_Provided information_
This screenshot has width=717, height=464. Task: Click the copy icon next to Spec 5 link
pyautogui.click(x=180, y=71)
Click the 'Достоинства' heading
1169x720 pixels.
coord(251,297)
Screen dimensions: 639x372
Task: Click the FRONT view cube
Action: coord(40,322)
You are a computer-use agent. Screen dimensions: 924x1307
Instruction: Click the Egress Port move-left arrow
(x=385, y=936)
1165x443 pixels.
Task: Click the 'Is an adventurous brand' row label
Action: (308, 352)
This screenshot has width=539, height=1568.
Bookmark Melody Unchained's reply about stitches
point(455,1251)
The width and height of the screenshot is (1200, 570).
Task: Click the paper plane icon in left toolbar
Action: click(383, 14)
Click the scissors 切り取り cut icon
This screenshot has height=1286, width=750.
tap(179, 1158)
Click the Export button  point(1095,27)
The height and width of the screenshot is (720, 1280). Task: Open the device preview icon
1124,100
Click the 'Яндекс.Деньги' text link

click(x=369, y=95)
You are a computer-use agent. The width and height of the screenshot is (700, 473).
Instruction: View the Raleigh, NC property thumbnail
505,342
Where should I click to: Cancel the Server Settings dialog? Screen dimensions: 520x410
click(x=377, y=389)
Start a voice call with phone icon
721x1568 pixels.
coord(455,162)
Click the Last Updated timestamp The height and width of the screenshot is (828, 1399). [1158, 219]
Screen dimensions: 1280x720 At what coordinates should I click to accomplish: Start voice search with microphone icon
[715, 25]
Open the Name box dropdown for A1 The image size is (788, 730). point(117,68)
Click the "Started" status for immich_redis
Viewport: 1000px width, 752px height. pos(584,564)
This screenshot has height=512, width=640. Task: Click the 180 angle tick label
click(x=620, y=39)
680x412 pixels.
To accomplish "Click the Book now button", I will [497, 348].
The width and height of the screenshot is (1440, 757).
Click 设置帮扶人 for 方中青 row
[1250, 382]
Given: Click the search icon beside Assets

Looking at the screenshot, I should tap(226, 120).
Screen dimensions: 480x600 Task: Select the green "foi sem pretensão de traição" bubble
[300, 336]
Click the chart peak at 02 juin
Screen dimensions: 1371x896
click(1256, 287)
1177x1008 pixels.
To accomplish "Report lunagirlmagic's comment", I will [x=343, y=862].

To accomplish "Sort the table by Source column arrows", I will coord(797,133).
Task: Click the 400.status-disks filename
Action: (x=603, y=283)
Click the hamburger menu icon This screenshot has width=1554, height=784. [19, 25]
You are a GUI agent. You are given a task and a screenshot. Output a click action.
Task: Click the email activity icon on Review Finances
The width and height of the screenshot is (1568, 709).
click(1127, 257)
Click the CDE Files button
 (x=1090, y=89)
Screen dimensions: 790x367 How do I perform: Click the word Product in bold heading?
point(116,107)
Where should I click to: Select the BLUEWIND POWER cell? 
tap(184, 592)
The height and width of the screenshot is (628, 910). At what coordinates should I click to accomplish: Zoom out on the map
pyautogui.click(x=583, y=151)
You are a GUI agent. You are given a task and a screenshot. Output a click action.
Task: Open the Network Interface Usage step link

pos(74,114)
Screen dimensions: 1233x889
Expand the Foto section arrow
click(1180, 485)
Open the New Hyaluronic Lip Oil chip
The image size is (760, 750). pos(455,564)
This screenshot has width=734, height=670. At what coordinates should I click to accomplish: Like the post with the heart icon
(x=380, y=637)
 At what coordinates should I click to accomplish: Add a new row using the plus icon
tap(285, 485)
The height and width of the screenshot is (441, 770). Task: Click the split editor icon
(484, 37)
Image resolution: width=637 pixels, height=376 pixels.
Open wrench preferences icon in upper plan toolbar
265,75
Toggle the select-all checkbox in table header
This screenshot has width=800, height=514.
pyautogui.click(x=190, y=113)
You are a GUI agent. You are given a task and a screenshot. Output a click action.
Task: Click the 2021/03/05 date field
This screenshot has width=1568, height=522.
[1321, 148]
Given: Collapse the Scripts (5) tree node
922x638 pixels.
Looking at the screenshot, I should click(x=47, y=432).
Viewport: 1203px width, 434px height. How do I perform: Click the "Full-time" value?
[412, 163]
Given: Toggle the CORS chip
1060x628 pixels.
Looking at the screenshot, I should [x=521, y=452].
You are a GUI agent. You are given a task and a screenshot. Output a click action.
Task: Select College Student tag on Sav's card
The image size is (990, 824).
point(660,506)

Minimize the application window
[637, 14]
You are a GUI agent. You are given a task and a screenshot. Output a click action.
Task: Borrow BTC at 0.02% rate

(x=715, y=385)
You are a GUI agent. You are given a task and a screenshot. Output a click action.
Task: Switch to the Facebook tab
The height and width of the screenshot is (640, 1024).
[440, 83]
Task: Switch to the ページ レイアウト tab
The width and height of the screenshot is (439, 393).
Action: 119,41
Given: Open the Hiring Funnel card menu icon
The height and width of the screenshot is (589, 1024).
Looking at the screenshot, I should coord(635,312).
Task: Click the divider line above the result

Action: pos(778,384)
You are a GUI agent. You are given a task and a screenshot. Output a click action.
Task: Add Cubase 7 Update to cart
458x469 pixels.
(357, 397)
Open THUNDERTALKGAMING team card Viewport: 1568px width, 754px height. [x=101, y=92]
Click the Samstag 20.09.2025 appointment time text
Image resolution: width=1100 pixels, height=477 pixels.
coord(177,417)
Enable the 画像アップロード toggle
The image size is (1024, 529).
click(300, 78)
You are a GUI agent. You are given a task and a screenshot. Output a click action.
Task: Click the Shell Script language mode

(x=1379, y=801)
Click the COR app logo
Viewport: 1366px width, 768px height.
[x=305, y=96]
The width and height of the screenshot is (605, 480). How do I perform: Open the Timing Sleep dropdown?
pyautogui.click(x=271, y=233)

_Task description_
Copy the data above exactly. Every line must be included.

_Written answer_
This screenshot has width=717, height=464. Task: Click the copy icon next to Spec 5 link
pyautogui.click(x=180, y=71)
Click the 'Достоинства' heading
1169x720 pixels.
coord(251,297)
Screen dimensions: 639x372
Task: Click the FRONT view cube
Action: coord(40,322)
You are a computer-use agent. Screen dimensions: 924x1307
Instruction: Click the Egress Port move-left arrow
(x=385, y=936)
1165x443 pixels.
Task: Click the 'Is an adventurous brand' row label
Action: (308, 352)
This screenshot has width=539, height=1568.
Bookmark Melody Unchained's reply about stitches
point(455,1251)
The width and height of the screenshot is (1200, 570).
Task: Click the paper plane icon in left toolbar
Action: click(383, 14)
Click the scissors 切り取り cut icon
This screenshot has height=1286, width=750.
tap(179, 1158)
Click the Export button  point(1095,27)
The height and width of the screenshot is (720, 1280). Task: Open the device preview icon
1124,100
Click the 'Яндекс.Деньги' text link

click(x=369, y=95)
You are a computer-use agent. The width and height of the screenshot is (700, 473).
Instruction: View the Raleigh, NC property thumbnail
505,342
Where should I click to: Cancel the Server Settings dialog? Screen dimensions: 520x410
click(x=377, y=389)
Start a voice call with phone icon
721x1568 pixels.
coord(455,162)
Click the Last Updated timestamp The height and width of the screenshot is (828, 1399). [1158, 219]
Screen dimensions: 1280x720 At what coordinates should I click to accomplish: Start voice search with microphone icon
[715, 25]
Open the Name box dropdown for A1 The image size is (788, 730). point(117,68)
Click the "Started" status for immich_redis
Viewport: 1000px width, 752px height. pos(584,564)
This screenshot has height=512, width=640. Task: Click the 180 angle tick label
click(x=620, y=39)
680x412 pixels.
To accomplish "Click the Book now button", I will [497, 348].
The width and height of the screenshot is (1440, 757).
Click 设置帮扶人 for 方中青 row
[1250, 382]
Given: Click the search icon beside Assets

Looking at the screenshot, I should tap(226, 120).
Screen dimensions: 480x600 Task: Select the green "foi sem pretensão de traição" bubble
[300, 336]
Click the chart peak at 02 juin
Screen dimensions: 1371x896
click(1256, 287)
1177x1008 pixels.
To accomplish "Report lunagirlmagic's comment", I will [x=343, y=862].

To accomplish "Sort the table by Source column arrows", I will coord(797,133).
Task: Click the 400.status-disks filename
Action: (x=603, y=283)
Click the hamburger menu icon This screenshot has width=1554, height=784. [19, 25]
You are a GUI agent. You are given a task and a screenshot. Output a click action.
Task: Click the email activity icon on Review Finances
The width and height of the screenshot is (1568, 709).
click(1127, 257)
Click the CDE Files button
 (x=1090, y=89)
Screen dimensions: 790x367 How do I perform: Click the word Product in bold heading?
point(116,107)
Where should I click to: Select the BLUEWIND POWER cell? 
tap(184, 592)
The height and width of the screenshot is (628, 910). At what coordinates should I click to accomplish: Zoom out on the map
pyautogui.click(x=583, y=151)
You are a GUI agent. You are given a task and a screenshot. Output a click action.
Task: Open the Network Interface Usage step link

pos(74,114)
Screen dimensions: 1233x889
Expand the Foto section arrow
click(1180, 485)
Open the New Hyaluronic Lip Oil chip
The image size is (760, 750). pos(455,564)
This screenshot has width=734, height=670. At what coordinates should I click to accomplish: Like the post with the heart icon
(x=380, y=637)
 At what coordinates should I click to accomplish: Add a new row using the plus icon
tap(285, 485)
The height and width of the screenshot is (441, 770). Task: Click the split editor icon
(484, 37)
Image resolution: width=637 pixels, height=376 pixels.
Open wrench preferences icon in upper plan toolbar
265,75
Toggle the select-all checkbox in table header
This screenshot has width=800, height=514.
pyautogui.click(x=190, y=113)
You are a GUI agent. You are given a task and a screenshot. Output a click action.
Task: Click the 2021/03/05 date field
This screenshot has width=1568, height=522.
[1321, 148]
Given: Collapse the Scripts (5) tree node
922x638 pixels.
Looking at the screenshot, I should click(x=47, y=432).
Viewport: 1203px width, 434px height. How do I perform: Click the "Full-time" value?
[412, 163]
Given: Toggle the CORS chip
1060x628 pixels.
Looking at the screenshot, I should [x=521, y=452].
You are a GUI agent. You are given a task and a screenshot. Output a click action.
Task: Select College Student tag on Sav's card
The image size is (990, 824).
point(660,506)

Minimize the application window
[637, 14]
You are a GUI agent. You are given a task and a screenshot. Output a click action.
Task: Borrow BTC at 0.02% rate

(x=715, y=385)
You are a GUI agent. You are given a task and a screenshot. Output a click action.
Task: Switch to the Facebook tab
The height and width of the screenshot is (640, 1024).
[440, 83]
Task: Switch to the ページ レイアウト tab
The width and height of the screenshot is (439, 393).
Action: 119,41
Given: Open the Hiring Funnel card menu icon
The height and width of the screenshot is (589, 1024).
Looking at the screenshot, I should coord(635,312).
Task: Click the divider line above the result

Action: pos(778,384)
You are a GUI agent. You are given a task and a screenshot. Output a click action.
Task: Add Cubase 7 Update to cart
458x469 pixels.
(357, 397)
Open THUNDERTALKGAMING team card Viewport: 1568px width, 754px height. [x=101, y=92]
Click the Samstag 20.09.2025 appointment time text
Image resolution: width=1100 pixels, height=477 pixels.
coord(177,417)
Enable the 画像アップロード toggle
The image size is (1024, 529).
click(300, 78)
You are a GUI agent. You are given a task and a screenshot. Output a click action.
Task: Click the Shell Script language mode

(x=1379, y=801)
Click the COR app logo
Viewport: 1366px width, 768px height.
[x=305, y=96]
The width and height of the screenshot is (605, 480). How do I perform: Open the Timing Sleep dropdown?
pyautogui.click(x=271, y=233)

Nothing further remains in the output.